Given exercise 1:
In the introduction about the 2019 Global Award for Entrepreneurship Research, at which university does the award recipient work?
Given exercise 2:
Reproduce verbatim the part of the rows that opens with the line containing "Switch grouping mode to По категории" and closes with the line containing "I will point(1272,83).", including both of those lines.

Text provided:
1 Introduction

The 2019 Global Award for Entrepreneurship Research has been awarded to Professor Boyan Jovanovic at New York University in the USA. He has provided original and significant contributions in at least three areas: why some people become entrepreneurs, the competitive dynamics between incumbent firms and new entrants, and the importance of entrepreneurship for the economy.

A major contribution of Jovanovic’s research is the integration of entrepreneurship into dynamic mathematical models and general equilibrium analyses of the labor market, thereby incorporating the role of entrepreneurship at a more aggregate level. In addition, professor Jovanovic has provided important results on fundamental topics related to occupational choice, entry, exit, learning among firms, technology diffusion, income distribution, and economic growth.

Jovanovic’s work explains the role of entrepreneurial entrants in exploring new ways of producing and distributing goods and services in a setting in which they do not know how competitive they are until they start operating. Over time, efficient new firms learn, survive, and grow, while inefficient firms fail, improving the average efficiency of surviving firms. Thus, Jovanovic links entrepreneurial endeavors to how industries are organized and evolve as well as to macroeconomic outcomes, thereby enriching our understanding of the entrepreneurial function in the economy.

One of Jovanovic’s outstanding insights concerns the complex interdependencies between labor market sorting, through which some individuals become entrepreneurs and others become employees, and knowledge allocation under conditions of uncertainty and asymmetric information. In a series of papers, he also shows that the outcomes of such processes influence innovation, technological change, industrial churning, the distribution of human capital, and growth. None of this, according to Professor Jovanovic, would have happened without entrepreneurs.

Listed entries:
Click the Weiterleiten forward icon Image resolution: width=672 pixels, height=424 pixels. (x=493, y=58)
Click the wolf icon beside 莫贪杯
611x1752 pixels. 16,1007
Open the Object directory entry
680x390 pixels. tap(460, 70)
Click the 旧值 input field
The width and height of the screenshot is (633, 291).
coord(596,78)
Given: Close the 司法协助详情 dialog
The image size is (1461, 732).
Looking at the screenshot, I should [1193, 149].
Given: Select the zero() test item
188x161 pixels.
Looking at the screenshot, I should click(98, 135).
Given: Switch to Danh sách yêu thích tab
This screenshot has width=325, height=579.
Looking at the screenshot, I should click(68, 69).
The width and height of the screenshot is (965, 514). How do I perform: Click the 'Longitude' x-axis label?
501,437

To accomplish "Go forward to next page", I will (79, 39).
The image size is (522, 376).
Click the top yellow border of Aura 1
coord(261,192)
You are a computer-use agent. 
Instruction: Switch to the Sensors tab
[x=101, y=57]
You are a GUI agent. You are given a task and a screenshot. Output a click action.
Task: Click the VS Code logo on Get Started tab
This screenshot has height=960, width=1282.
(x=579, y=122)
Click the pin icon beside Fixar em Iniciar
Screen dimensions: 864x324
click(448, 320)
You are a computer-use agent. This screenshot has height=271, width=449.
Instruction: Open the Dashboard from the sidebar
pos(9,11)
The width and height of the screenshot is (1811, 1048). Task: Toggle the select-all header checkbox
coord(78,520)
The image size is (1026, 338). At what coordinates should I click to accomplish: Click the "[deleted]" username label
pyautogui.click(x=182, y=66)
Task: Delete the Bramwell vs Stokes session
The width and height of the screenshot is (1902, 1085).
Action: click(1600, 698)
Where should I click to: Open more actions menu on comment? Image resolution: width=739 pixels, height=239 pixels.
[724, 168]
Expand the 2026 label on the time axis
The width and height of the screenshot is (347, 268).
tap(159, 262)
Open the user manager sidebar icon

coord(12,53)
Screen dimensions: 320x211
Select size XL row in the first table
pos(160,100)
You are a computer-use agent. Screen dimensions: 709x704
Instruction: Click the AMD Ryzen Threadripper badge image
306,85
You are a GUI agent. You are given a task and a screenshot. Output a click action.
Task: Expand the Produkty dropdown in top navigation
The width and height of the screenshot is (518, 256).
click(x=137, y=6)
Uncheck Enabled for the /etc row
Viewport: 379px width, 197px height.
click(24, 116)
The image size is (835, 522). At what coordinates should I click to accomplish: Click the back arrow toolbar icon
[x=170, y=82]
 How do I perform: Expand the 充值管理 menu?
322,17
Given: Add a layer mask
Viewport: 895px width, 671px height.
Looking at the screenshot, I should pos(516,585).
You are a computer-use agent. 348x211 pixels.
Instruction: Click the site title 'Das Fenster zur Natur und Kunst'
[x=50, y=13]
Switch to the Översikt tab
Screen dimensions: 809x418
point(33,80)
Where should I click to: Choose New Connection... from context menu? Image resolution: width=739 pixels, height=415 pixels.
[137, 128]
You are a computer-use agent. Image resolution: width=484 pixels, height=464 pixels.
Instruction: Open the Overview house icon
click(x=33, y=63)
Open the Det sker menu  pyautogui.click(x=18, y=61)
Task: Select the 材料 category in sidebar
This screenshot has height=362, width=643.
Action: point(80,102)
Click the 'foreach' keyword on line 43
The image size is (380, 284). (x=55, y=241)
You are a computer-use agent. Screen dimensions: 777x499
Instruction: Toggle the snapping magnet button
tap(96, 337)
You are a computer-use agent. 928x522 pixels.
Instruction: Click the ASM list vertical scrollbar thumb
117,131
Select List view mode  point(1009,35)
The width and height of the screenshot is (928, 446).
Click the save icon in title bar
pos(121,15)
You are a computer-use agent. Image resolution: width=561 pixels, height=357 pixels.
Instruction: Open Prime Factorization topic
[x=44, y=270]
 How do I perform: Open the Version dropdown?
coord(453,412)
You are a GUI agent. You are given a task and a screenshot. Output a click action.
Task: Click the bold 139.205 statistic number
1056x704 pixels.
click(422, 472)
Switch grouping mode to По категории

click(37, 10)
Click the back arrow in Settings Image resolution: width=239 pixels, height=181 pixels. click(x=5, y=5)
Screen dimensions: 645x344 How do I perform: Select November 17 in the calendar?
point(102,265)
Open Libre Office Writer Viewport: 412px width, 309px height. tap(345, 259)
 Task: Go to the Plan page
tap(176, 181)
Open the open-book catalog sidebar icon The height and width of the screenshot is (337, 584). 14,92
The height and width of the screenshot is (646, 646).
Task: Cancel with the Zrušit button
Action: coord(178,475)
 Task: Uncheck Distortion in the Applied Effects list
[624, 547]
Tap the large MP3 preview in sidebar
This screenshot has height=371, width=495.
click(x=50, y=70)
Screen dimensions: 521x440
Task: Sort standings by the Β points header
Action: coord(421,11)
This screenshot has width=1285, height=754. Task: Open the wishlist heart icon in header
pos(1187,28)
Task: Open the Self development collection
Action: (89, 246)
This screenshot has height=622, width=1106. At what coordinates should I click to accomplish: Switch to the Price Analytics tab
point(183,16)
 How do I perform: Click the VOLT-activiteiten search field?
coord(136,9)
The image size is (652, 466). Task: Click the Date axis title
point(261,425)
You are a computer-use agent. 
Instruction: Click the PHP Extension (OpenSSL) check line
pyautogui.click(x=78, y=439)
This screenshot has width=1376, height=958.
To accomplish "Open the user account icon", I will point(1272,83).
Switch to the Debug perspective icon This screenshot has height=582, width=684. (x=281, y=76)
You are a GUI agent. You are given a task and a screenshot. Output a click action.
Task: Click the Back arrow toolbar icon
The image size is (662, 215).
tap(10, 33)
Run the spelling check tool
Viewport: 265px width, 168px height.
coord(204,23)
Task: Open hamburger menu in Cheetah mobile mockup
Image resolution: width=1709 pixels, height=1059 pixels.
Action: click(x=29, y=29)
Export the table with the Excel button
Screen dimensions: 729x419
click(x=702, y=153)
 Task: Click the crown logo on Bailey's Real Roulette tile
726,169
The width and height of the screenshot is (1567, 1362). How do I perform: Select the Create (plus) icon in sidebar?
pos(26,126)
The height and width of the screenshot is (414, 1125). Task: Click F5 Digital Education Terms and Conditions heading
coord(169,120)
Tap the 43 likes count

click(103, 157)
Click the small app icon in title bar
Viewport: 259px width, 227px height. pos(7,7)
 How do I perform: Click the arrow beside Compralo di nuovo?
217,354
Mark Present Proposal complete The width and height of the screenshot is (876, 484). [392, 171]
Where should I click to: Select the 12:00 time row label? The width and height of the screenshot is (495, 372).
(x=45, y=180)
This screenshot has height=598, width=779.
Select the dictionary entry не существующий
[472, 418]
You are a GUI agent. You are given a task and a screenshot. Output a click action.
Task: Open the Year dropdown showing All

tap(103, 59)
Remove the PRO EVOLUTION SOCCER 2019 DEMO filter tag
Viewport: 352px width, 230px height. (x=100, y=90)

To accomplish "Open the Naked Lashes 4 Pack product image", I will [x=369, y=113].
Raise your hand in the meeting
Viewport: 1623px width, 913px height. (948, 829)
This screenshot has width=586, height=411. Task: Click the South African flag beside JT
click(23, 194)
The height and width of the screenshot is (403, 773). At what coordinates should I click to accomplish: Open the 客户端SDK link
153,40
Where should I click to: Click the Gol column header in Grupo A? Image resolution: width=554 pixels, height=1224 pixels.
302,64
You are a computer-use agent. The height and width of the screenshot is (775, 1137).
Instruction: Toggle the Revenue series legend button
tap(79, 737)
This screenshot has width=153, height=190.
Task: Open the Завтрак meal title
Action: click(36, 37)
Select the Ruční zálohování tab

Task answer 1:
New York University in the USA.

Task answer 2:
Switch grouping mode to По категории

click(37, 10)
Click the back arrow in Settings Image resolution: width=239 pixels, height=181 pixels. click(x=5, y=5)
Screen dimensions: 645x344 How do I perform: Select November 17 in the calendar?
point(102,265)
Open Libre Office Writer Viewport: 412px width, 309px height. tap(345, 259)
 Task: Go to the Plan page
tap(176, 181)
Open the open-book catalog sidebar icon The height and width of the screenshot is (337, 584). 14,92
The height and width of the screenshot is (646, 646).
Task: Cancel with the Zrušit button
Action: coord(178,475)
 Task: Uncheck Distortion in the Applied Effects list
[624, 547]
Tap the large MP3 preview in sidebar
This screenshot has height=371, width=495.
click(x=50, y=70)
Screen dimensions: 521x440
Task: Sort standings by the Β points header
Action: coord(421,11)
This screenshot has width=1285, height=754. Task: Open the wishlist heart icon in header
pos(1187,28)
Task: Open the Self development collection
Action: (89, 246)
This screenshot has height=622, width=1106. At what coordinates should I click to accomplish: Switch to the Price Analytics tab
point(183,16)
 How do I perform: Click the VOLT-activiteiten search field?
coord(136,9)
The image size is (652, 466). Task: Click the Date axis title
point(261,425)
You are a computer-use agent. 
Instruction: Click the PHP Extension (OpenSSL) check line
pyautogui.click(x=78, y=439)
This screenshot has width=1376, height=958.
To accomplish "Open the user account icon", I will point(1272,83).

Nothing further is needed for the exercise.